I instinctively rowed closer to the snag, knowing my father would reel his pole tip into the water to un-snag the lure. Then it happened. The line moved through the water. It not only moved, but it moved away from the boat as we approached. My father and I glanced at each other in amazement as he continued to pull up on the line and reel in as he lowered the pole. As I tried to keep the boat steady, I realized we were actually being pulled through the water. This must be one big fish! He looked into the water to see what he could see. Then my father shouted, “No way! You’ve got to be kidding me!”

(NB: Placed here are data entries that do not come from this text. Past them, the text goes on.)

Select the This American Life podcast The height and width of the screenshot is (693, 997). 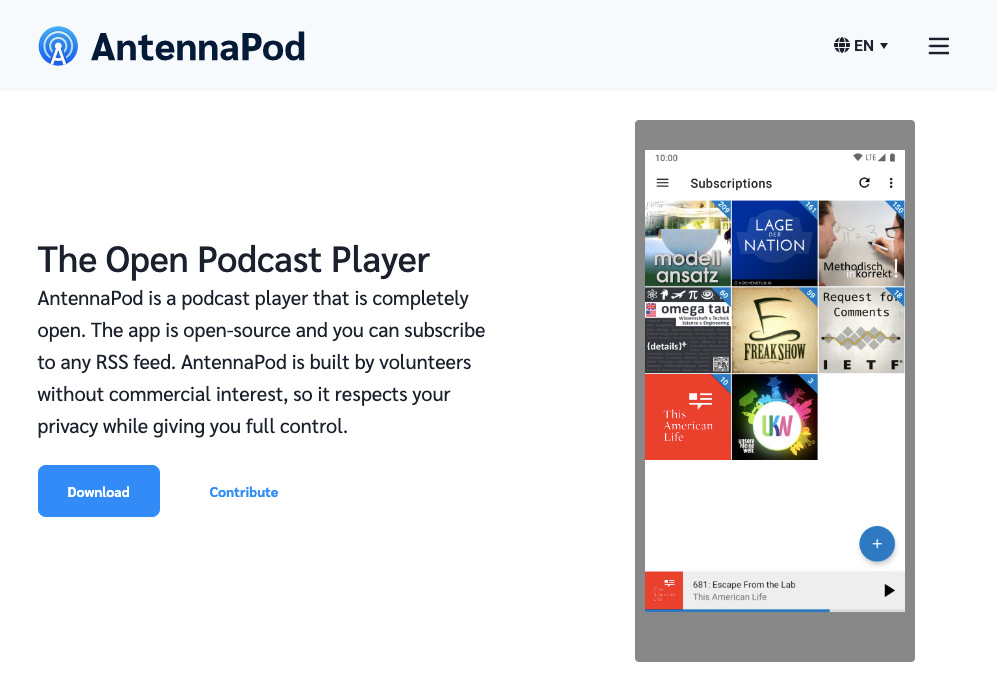click(688, 417)
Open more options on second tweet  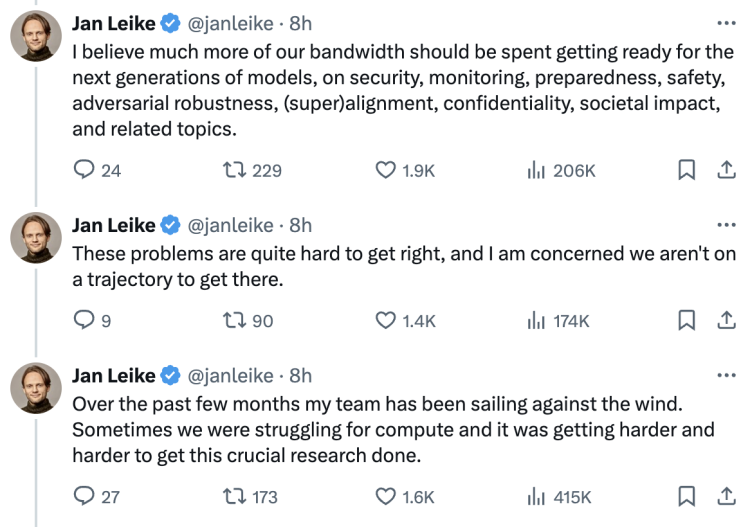(x=727, y=224)
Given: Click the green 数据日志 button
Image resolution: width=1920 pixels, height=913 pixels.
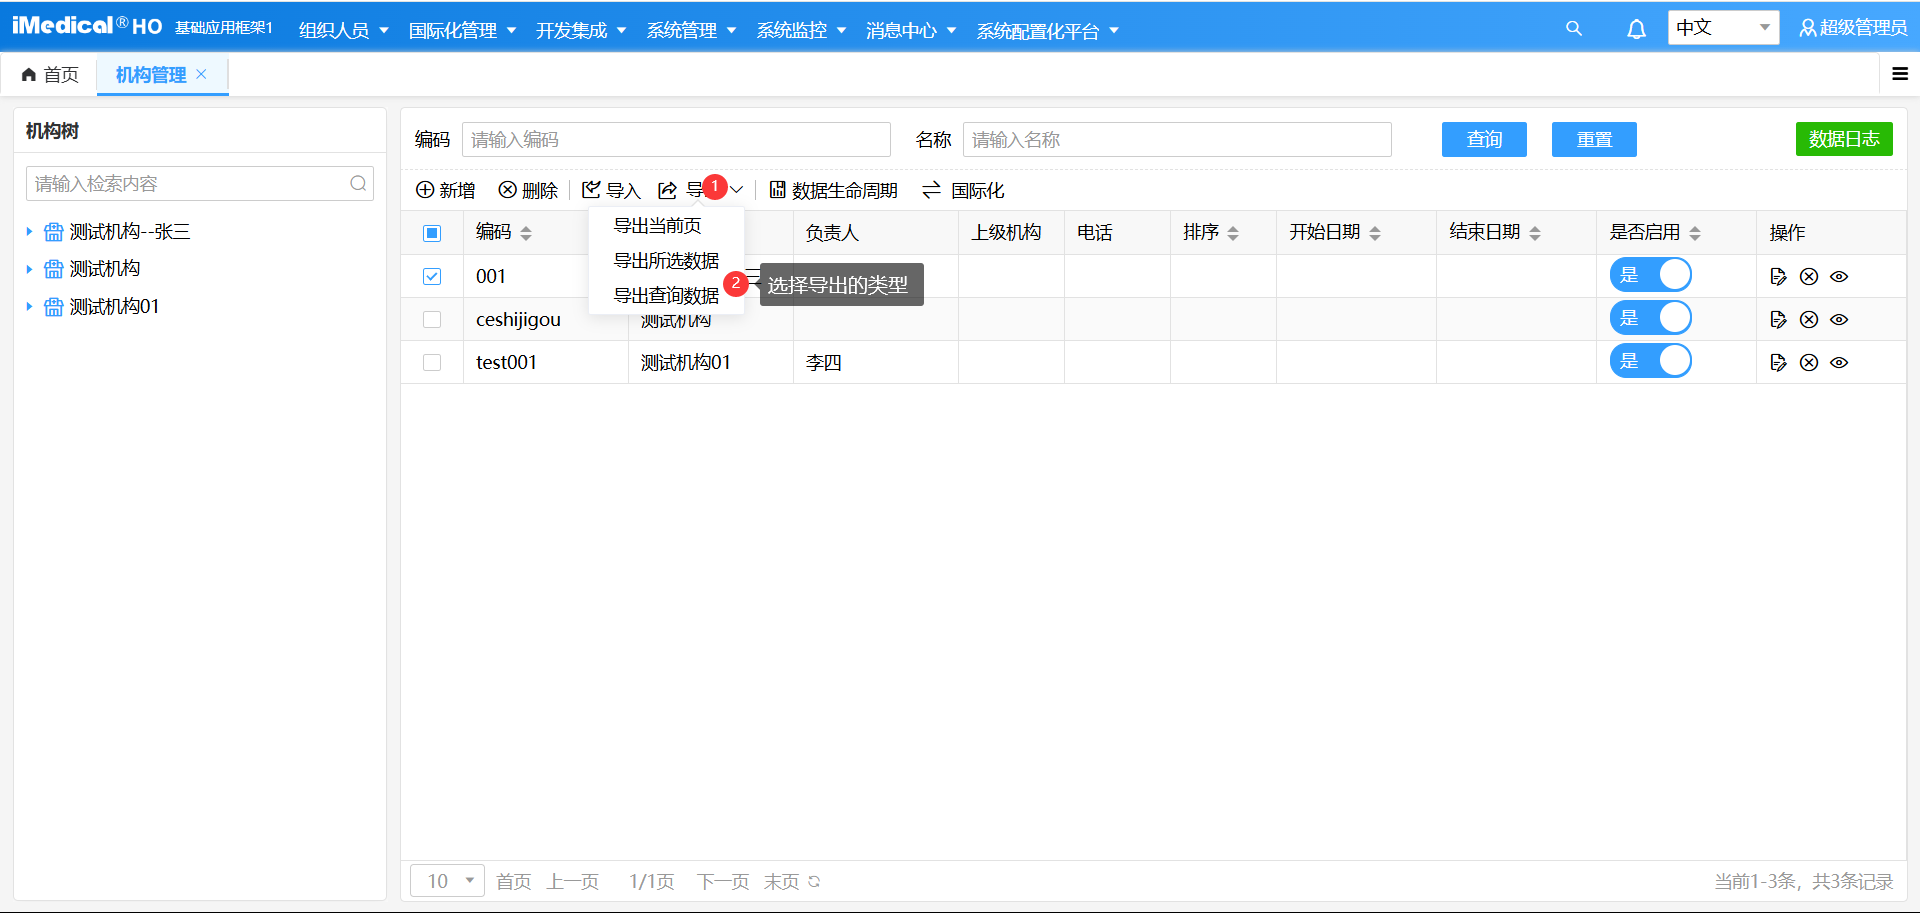Looking at the screenshot, I should tap(1843, 139).
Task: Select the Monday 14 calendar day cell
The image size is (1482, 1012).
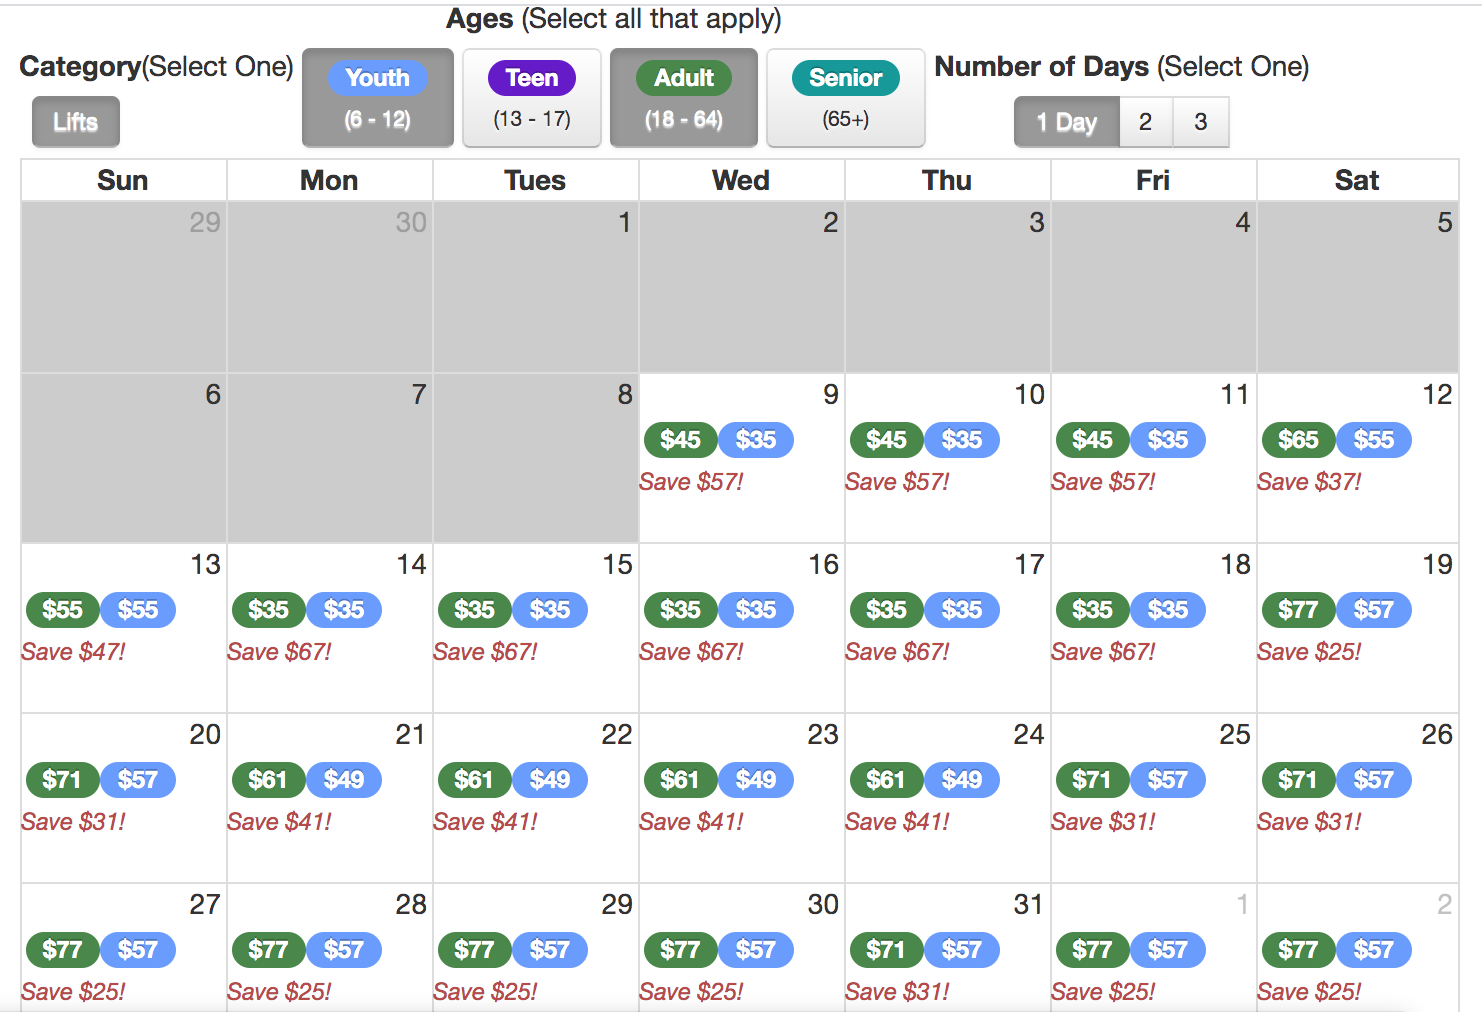Action: [329, 680]
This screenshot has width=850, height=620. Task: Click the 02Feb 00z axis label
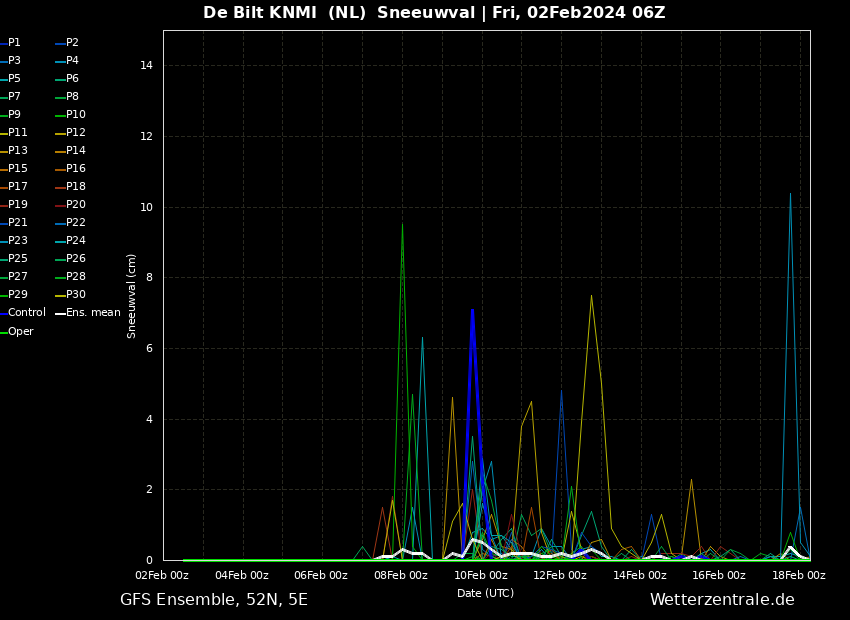[162, 576]
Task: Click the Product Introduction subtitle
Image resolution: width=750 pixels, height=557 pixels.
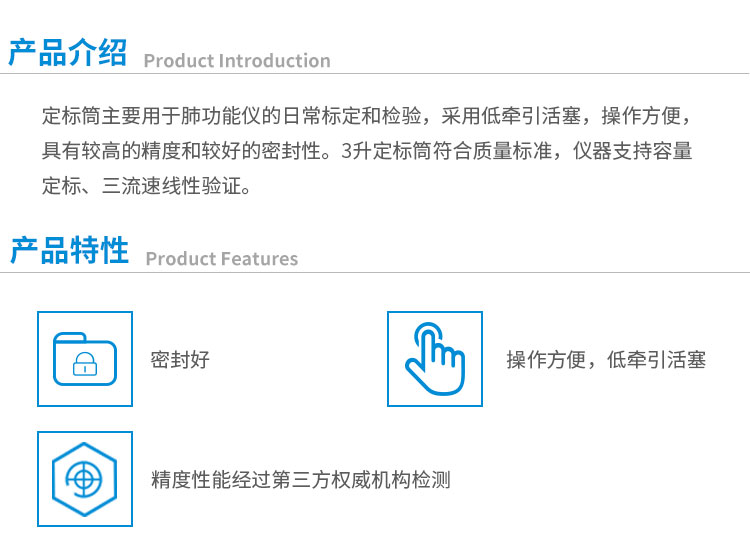Action: pos(237,61)
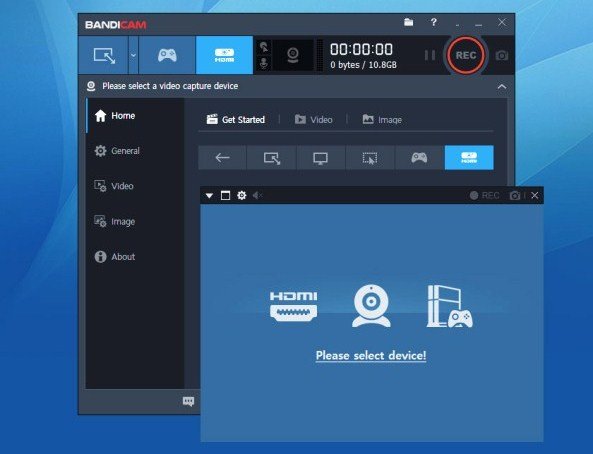Switch to the Image tab
This screenshot has width=593, height=454.
382,120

I pushed on the right oar, swinging the boat sideways, and leaned over the edge to take a closer look. I followed the line into the water and there it was. A large brown object…a large brown furry object to be exact. That brown and gold Rapala had found its way into the fur of a beaver. Dad immediately allowed some of the line out. The last thing we wanted to do was spook it. My father turned to me and started to ask what we should do. The beaver probably weighed between 30 and 35 lbs. Fortunately, before I could answer, the line went slack and dad was able to reel in the lure.

We just sat there looking at each other for what seemed like an eternity, trying to fathom what just happened. We laughed as we contemplated what we would have done should the lure not have come undone. I turned the boat and began to row towards the narrow passageway between the lakes.

There was never a shortage of adventure to be had on Collard Lake. The rest of the day would bring sliding down the sand dune, on a waxed snow saucer, and seeing how far we could skip across the water. I would drift aimlessly in an inner tube with the warm sun on my back and then later search the shallows for salamanders.

As I continued to row back to the cabin, I gazed over my fathers shoulder, I saw the beaver’s head break the surface of the water creating a small wake as it swam effortlessly along the lily pads. Then in one quick motion, the beaver rose up out of the water and dove head first, slapping its huge tail on the water as it submerged out of site. I would like to think the slap on the water was a thank you or friendly gesture of some kind, but most likely it was simply a reminder to never forget “the one that got away”.

If you enjoyed this Father/Son fishing adventure, you may also appreciate "The Rescue"!


Anonymous said…
I loved reading that. Thanks for being talented.
Thanks Natalie for your kind words. I'm glad you enjoyed it!
judithwelltree said…
This was so evocative of the moment, how lovely to have these special memories of times like these! I wonder how many opportunities are missed for times together as 'family' in today's rat-race world.
Thanks Judith. Yes, some great memories. Side note...the picture is me in the middle, with my brother and sister on each side.
Unknown said…
Loved your story. I could feel myself in the aluminum boat skating across the water with you.
Thank you for your comment Juliana. I'm glad you enjoyed the post!Yes, those are memories i will forever cherish.